(Saved data entries)
▼

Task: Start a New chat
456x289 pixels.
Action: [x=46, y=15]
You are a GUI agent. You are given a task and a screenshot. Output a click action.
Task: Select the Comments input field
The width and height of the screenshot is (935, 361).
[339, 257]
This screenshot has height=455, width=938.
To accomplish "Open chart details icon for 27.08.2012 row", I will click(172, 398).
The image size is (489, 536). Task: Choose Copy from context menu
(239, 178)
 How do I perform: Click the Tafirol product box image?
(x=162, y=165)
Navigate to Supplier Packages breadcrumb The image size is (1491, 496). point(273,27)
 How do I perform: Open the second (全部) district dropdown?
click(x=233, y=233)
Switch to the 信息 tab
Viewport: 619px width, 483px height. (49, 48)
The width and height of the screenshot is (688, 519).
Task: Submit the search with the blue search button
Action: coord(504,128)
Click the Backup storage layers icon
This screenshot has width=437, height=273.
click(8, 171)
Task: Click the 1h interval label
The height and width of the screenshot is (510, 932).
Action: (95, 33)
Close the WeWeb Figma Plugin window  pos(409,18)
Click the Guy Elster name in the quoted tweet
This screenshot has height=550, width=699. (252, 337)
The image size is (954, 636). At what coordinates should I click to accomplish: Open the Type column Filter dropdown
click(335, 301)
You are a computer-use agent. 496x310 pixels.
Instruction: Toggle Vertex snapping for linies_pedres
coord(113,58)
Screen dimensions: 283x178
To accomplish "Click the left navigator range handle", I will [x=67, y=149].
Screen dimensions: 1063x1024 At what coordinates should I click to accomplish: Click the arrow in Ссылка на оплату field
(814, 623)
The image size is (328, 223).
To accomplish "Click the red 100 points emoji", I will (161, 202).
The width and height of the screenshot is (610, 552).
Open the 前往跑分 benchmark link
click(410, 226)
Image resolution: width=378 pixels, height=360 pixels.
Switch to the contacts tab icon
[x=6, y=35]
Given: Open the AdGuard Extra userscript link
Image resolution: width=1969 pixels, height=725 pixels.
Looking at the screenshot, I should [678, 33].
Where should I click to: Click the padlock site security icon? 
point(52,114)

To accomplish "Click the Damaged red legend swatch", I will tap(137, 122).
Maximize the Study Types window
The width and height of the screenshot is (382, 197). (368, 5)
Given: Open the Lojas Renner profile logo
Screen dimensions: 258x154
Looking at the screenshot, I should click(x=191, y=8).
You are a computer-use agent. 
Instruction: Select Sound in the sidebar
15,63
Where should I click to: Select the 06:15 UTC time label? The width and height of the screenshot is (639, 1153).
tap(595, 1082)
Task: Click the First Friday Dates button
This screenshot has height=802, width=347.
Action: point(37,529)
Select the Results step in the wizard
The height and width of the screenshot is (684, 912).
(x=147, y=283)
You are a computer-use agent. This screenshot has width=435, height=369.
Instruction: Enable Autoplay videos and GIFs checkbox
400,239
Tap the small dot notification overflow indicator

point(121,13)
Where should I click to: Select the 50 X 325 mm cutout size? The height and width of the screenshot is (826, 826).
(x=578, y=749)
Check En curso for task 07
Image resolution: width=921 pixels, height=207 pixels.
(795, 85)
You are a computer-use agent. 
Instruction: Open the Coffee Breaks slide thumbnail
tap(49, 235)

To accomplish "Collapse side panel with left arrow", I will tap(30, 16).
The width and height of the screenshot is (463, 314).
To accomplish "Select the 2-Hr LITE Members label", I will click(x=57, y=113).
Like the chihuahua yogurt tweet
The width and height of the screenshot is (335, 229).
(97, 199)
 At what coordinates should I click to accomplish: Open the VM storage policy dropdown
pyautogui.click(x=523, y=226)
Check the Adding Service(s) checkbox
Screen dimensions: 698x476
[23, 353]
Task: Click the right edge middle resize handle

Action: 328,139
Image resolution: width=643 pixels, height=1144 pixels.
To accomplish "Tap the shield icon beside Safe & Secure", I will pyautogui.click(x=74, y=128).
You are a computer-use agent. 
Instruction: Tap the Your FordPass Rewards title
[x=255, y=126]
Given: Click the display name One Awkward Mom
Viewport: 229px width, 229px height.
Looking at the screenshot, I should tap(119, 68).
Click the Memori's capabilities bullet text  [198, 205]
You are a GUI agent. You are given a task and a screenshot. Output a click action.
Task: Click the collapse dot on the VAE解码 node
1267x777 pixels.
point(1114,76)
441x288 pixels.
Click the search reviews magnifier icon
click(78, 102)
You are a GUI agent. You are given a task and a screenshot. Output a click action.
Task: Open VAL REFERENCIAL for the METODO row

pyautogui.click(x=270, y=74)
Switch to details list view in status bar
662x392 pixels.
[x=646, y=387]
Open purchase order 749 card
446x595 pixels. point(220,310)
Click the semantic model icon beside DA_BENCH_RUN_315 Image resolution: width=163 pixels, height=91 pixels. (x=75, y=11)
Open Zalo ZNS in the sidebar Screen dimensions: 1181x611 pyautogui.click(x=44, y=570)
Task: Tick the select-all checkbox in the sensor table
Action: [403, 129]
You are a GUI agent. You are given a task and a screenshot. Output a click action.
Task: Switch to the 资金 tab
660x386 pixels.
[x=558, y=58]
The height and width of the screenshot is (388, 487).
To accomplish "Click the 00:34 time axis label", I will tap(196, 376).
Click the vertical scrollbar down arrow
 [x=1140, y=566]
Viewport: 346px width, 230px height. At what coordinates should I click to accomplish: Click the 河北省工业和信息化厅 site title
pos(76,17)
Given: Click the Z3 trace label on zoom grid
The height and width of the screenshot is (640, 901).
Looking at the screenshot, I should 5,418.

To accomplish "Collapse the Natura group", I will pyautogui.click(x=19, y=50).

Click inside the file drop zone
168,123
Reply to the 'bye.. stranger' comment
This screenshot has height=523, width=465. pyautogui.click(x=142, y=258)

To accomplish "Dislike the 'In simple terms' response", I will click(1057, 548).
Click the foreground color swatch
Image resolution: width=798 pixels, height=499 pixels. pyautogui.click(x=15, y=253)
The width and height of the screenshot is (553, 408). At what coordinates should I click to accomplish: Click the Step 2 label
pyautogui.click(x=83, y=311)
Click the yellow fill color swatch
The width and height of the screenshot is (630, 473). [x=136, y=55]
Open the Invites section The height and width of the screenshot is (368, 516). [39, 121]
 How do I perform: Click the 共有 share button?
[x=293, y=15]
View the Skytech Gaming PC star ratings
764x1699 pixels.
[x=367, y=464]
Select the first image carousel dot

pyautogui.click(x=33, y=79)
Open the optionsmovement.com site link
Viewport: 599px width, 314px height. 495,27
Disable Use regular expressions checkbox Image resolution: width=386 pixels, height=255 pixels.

▲

**Problem to work on:**
All of the entries above need to be retyped exactly.

**Result:**
Task: Start a New chat
456x289 pixels.
Action: [x=46, y=15]
You are a GUI agent. You are given a task and a screenshot. Output a click action.
Task: Select the Comments input field
The width and height of the screenshot is (935, 361).
[339, 257]
This screenshot has height=455, width=938.
To accomplish "Open chart details icon for 27.08.2012 row", I will click(172, 398).
The image size is (489, 536). Task: Choose Copy from context menu
(239, 178)
 How do I perform: Click the Tafirol product box image?
(x=162, y=165)
Navigate to Supplier Packages breadcrumb The image size is (1491, 496). point(273,27)
 How do I perform: Open the second (全部) district dropdown?
click(x=233, y=233)
Switch to the 信息 tab
Viewport: 619px width, 483px height. (49, 48)
The width and height of the screenshot is (688, 519).
Task: Submit the search with the blue search button
Action: coord(504,128)
Click the Backup storage layers icon
This screenshot has width=437, height=273.
click(8, 171)
Task: Click the 1h interval label
The height and width of the screenshot is (510, 932).
Action: (95, 33)
Close the WeWeb Figma Plugin window  pos(409,18)
Click the Guy Elster name in the quoted tweet
This screenshot has height=550, width=699. (252, 337)
The image size is (954, 636). At what coordinates should I click to accomplish: Open the Type column Filter dropdown
click(335, 301)
You are a computer-use agent. 496x310 pixels.
Instruction: Toggle Vertex snapping for linies_pedres
coord(113,58)
Screen dimensions: 283x178
To accomplish "Click the left navigator range handle", I will [x=67, y=149].
Screen dimensions: 1063x1024 At what coordinates should I click to accomplish: Click the arrow in Ссылка на оплату field
(814, 623)
The image size is (328, 223).
To accomplish "Click the red 100 points emoji", I will (161, 202).
The width and height of the screenshot is (610, 552).
Open the 前往跑分 benchmark link
click(410, 226)
Image resolution: width=378 pixels, height=360 pixels.
Switch to the contacts tab icon
[x=6, y=35]
Given: Open the AdGuard Extra userscript link
Image resolution: width=1969 pixels, height=725 pixels.
Looking at the screenshot, I should [678, 33].
Where should I click to: Click the padlock site security icon? 
point(52,114)

To accomplish "Click the Damaged red legend swatch", I will tap(137, 122).
Maximize the Study Types window
The width and height of the screenshot is (382, 197). (368, 5)
Given: Open the Lojas Renner profile logo
Screen dimensions: 258x154
Looking at the screenshot, I should click(x=191, y=8).
You are a computer-use agent. 
Instruction: Select Sound in the sidebar
15,63
Where should I click to: Select the 06:15 UTC time label? The width and height of the screenshot is (639, 1153).
tap(595, 1082)
Task: Click the First Friday Dates button
This screenshot has height=802, width=347.
Action: point(37,529)
Select the Results step in the wizard
The height and width of the screenshot is (684, 912).
(x=147, y=283)
You are a computer-use agent. This screenshot has width=435, height=369.
Instruction: Enable Autoplay videos and GIFs checkbox
400,239
Tap the small dot notification overflow indicator

point(121,13)
Where should I click to: Select the 50 X 325 mm cutout size? The height and width of the screenshot is (826, 826).
(x=578, y=749)
Check En curso for task 07
Image resolution: width=921 pixels, height=207 pixels.
(795, 85)
You are a computer-use agent. 
Instruction: Open the Coffee Breaks slide thumbnail
tap(49, 235)

To accomplish "Collapse side panel with left arrow", I will tap(30, 16).
The width and height of the screenshot is (463, 314).
To accomplish "Select the 2-Hr LITE Members label", I will click(x=57, y=113).
Like the chihuahua yogurt tweet
The width and height of the screenshot is (335, 229).
(97, 199)
 At what coordinates should I click to accomplish: Open the VM storage policy dropdown
pyautogui.click(x=523, y=226)
Check the Adding Service(s) checkbox
Screen dimensions: 698x476
[23, 353]
Task: Click the right edge middle resize handle

Action: 328,139
Image resolution: width=643 pixels, height=1144 pixels.
To accomplish "Tap the shield icon beside Safe & Secure", I will pyautogui.click(x=74, y=128).
You are a computer-use agent. 
Instruction: Tap the Your FordPass Rewards title
[x=255, y=126]
Given: Click the display name One Awkward Mom
Viewport: 229px width, 229px height.
Looking at the screenshot, I should tap(119, 68).
Click the Memori's capabilities bullet text  [198, 205]
You are a GUI agent. You are given a task and a screenshot. Output a click action.
Task: Click the collapse dot on the VAE解码 node
1267x777 pixels.
point(1114,76)
441x288 pixels.
Click the search reviews magnifier icon
click(78, 102)
You are a GUI agent. You are given a task and a screenshot. Output a click action.
Task: Open VAL REFERENCIAL for the METODO row

pyautogui.click(x=270, y=74)
Switch to details list view in status bar
662x392 pixels.
[x=646, y=387]
Open purchase order 749 card
446x595 pixels. point(220,310)
Click the semantic model icon beside DA_BENCH_RUN_315 Image resolution: width=163 pixels, height=91 pixels. (x=75, y=11)
Open Zalo ZNS in the sidebar Screen dimensions: 1181x611 pyautogui.click(x=44, y=570)
Task: Tick the select-all checkbox in the sensor table
Action: [403, 129]
You are a GUI agent. You are given a task and a screenshot. Output a click action.
Task: Switch to the 资金 tab
660x386 pixels.
[x=558, y=58]
The height and width of the screenshot is (388, 487).
To accomplish "Click the 00:34 time axis label", I will tap(196, 376).
Click the vertical scrollbar down arrow
 [x=1140, y=566]
Viewport: 346px width, 230px height. At what coordinates should I click to accomplish: Click the 河北省工业和信息化厅 site title
pos(76,17)
Given: Click the Z3 trace label on zoom grid
The height and width of the screenshot is (640, 901).
Looking at the screenshot, I should 5,418.

To accomplish "Collapse the Natura group", I will pyautogui.click(x=19, y=50).

Click inside the file drop zone
168,123
Reply to the 'bye.. stranger' comment
This screenshot has height=523, width=465. pyautogui.click(x=142, y=258)

To accomplish "Dislike the 'In simple terms' response", I will click(1057, 548).
Click the foreground color swatch
Image resolution: width=798 pixels, height=499 pixels. pyautogui.click(x=15, y=253)
The width and height of the screenshot is (553, 408). At what coordinates should I click to accomplish: Click the Step 2 label
pyautogui.click(x=83, y=311)
Click the yellow fill color swatch
The width and height of the screenshot is (630, 473). [x=136, y=55]
Open the Invites section The height and width of the screenshot is (368, 516). [39, 121]
 How do I perform: Click the 共有 share button?
[x=293, y=15]
View the Skytech Gaming PC star ratings
764x1699 pixels.
[x=367, y=464]
Select the first image carousel dot

pyautogui.click(x=33, y=79)
Open the optionsmovement.com site link
Viewport: 599px width, 314px height. 495,27
Disable Use regular expressions checkbox Image resolution: width=386 pixels, height=255 pixels.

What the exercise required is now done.